We need your help! In an effort to best serve the QIIME 2 community, we are looking for feedback from users (and potential users) of QIIME 2 about what format their amplicon sequencing data is in when they are ready to import it into QIIME 2.

We put together some possible options:

When I work with single-end read data, I receive fastq data that is...

Already demultiplexed, one .fastq (or .fastq.gz) file per sample
Still multiplexed, EMP protocol format (i.e., there is one sequence read file and one barcode read file)
Still multiplexed, barcodes are in the sequence reads
Still multiplexed, dual barcodes are in the sequence reads
Still multiplexed, 3-file Illumina format (one sequence reads file, an index 1 reads file, and an index 2 reads file)
Still multiplexed, barcodes in sequence read header lines
Something else (feel free to post a description in a reply to this post)

0 voters

When I work with paired-end read data, I receive fastq data that is...

Already demultiplexed, one forward read and one reverse read .fastq (or .fastq.gz) file per sample
Still multiplexed, EMP protocol format (i.e., there are forward and reverse sequence read files and one barcode read file)
Still multiplexed, barcodes are in the sequence reads
Still multiplexed, dual barcodes are in the sequence reads
Still multiplexed, 4-file Illumina format (one forward reads file, one reverse reads file, an index 1 reads file, and an index 2 reads file)
Still multiplexed, barcodes in sequence read header lines
Something else (feel free to post a description in a reply to this post)

0 voters

I have the following types of artifacts in my sequences that need to be removed...

Barcodes
Primers or other parts of the sequencing construct
Heterogeneity spacers
Something else (feel free to post a description in a reply to this post)

0 voters

Thanks for taking the time to help us out, and happy QIIMEing!

Nastassia_Patin · February 15, 2018, 1:09pm

Sometimes there are PhiX reads in the sequence data.

Adam_Rivers · February 15, 2018, 3:10pm

Demultiplexed, interleaved paired-end reads.
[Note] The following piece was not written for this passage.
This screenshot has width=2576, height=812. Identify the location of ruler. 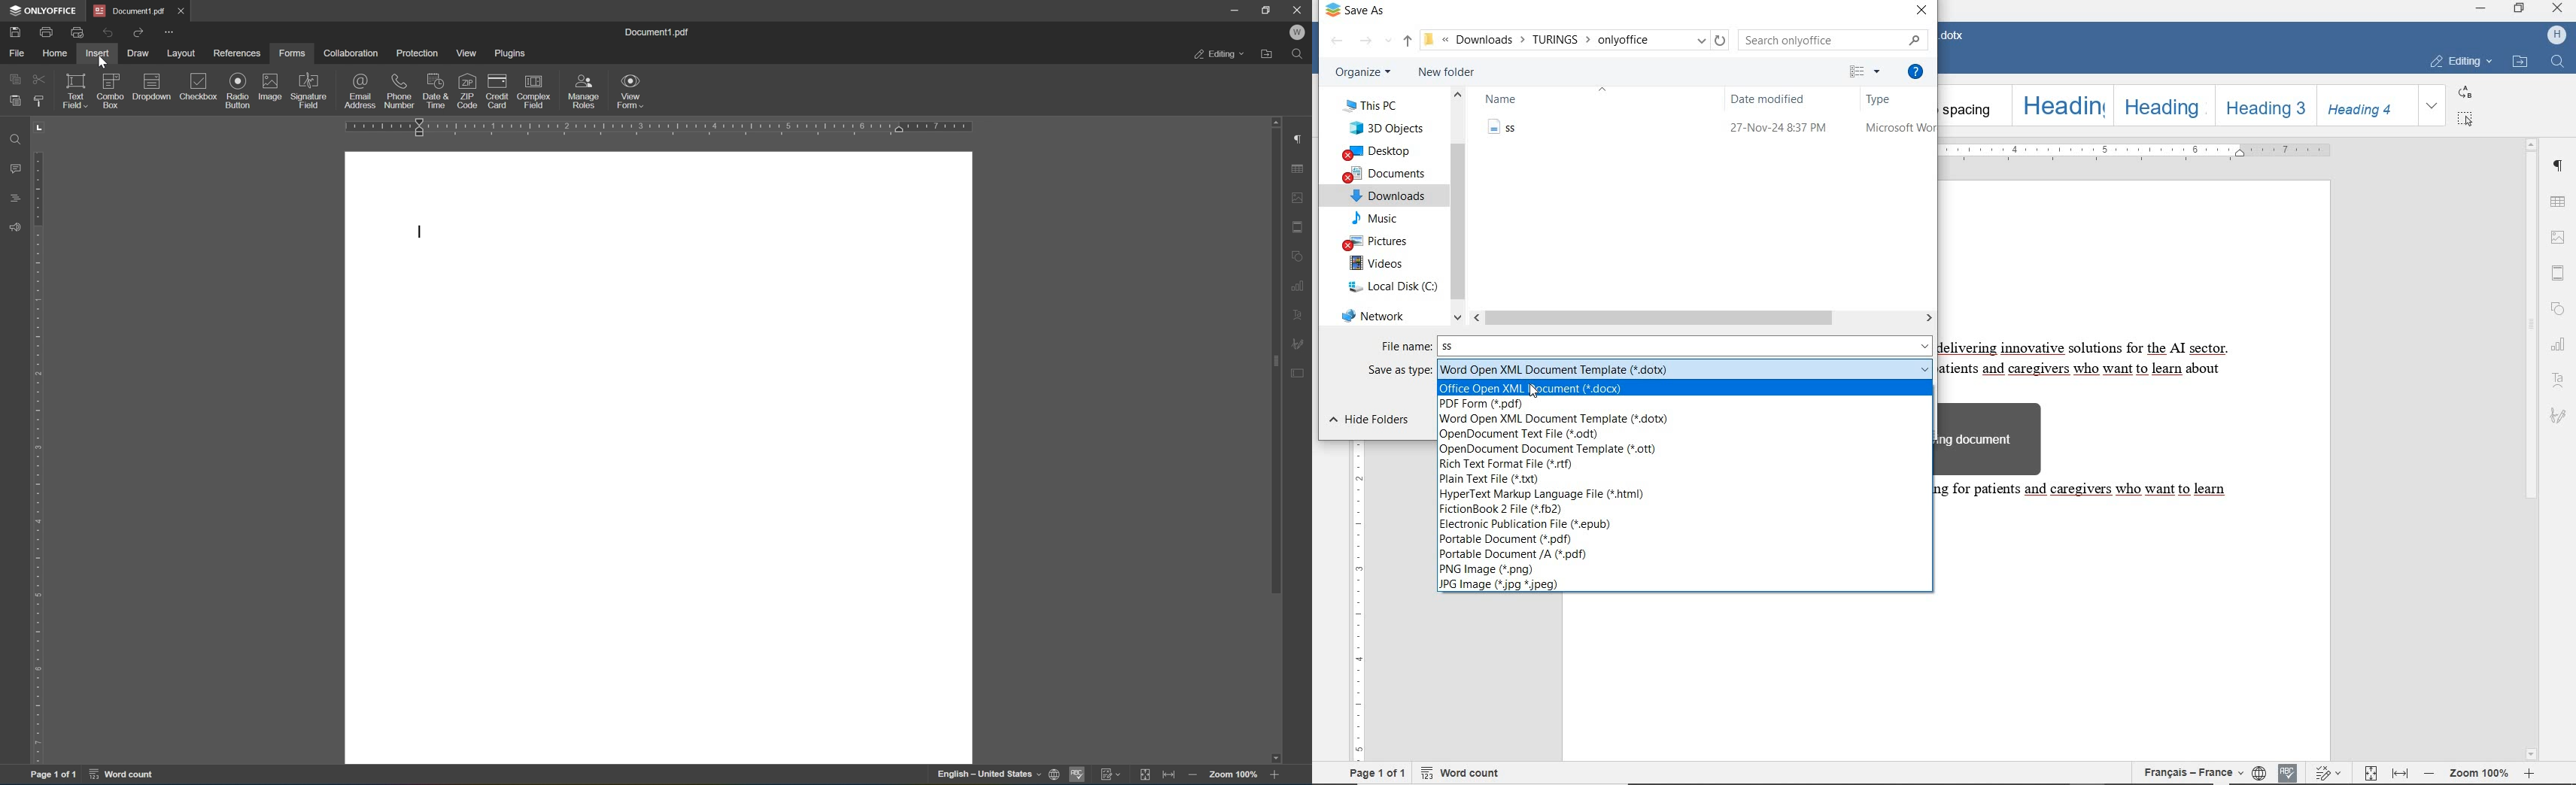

Hilary_Morrison · February 20, 2018, 3:52pm

We (MBL) generate amplicon sequencing datasets that are often provided as demultiplexed raw fastqs (paired reads) to end users. They contain an inline barcode (either 4 or 9 nt at start of read 1) and 16s primer sequences in both read 1 and read 2. We may also provide qc'd merged amplicon reads with these sequences removed, but the reads are now in fasta format. It would be great if the latter were importable into qiime. If this is already the case, please let me know...

jairideout · February 20, 2018, 5:04pm

Hi @Hilary_Morrison!

If the demultiplexed and QC'd sequences in the FASTA file have sequence IDs that follow the QIIME 1 demux format, you can import the FASTA file and dereplicate the sequences and/or perform OTU picking using q2-vsearch. Check out the q2-vsearch Community Tutorial for details and example data.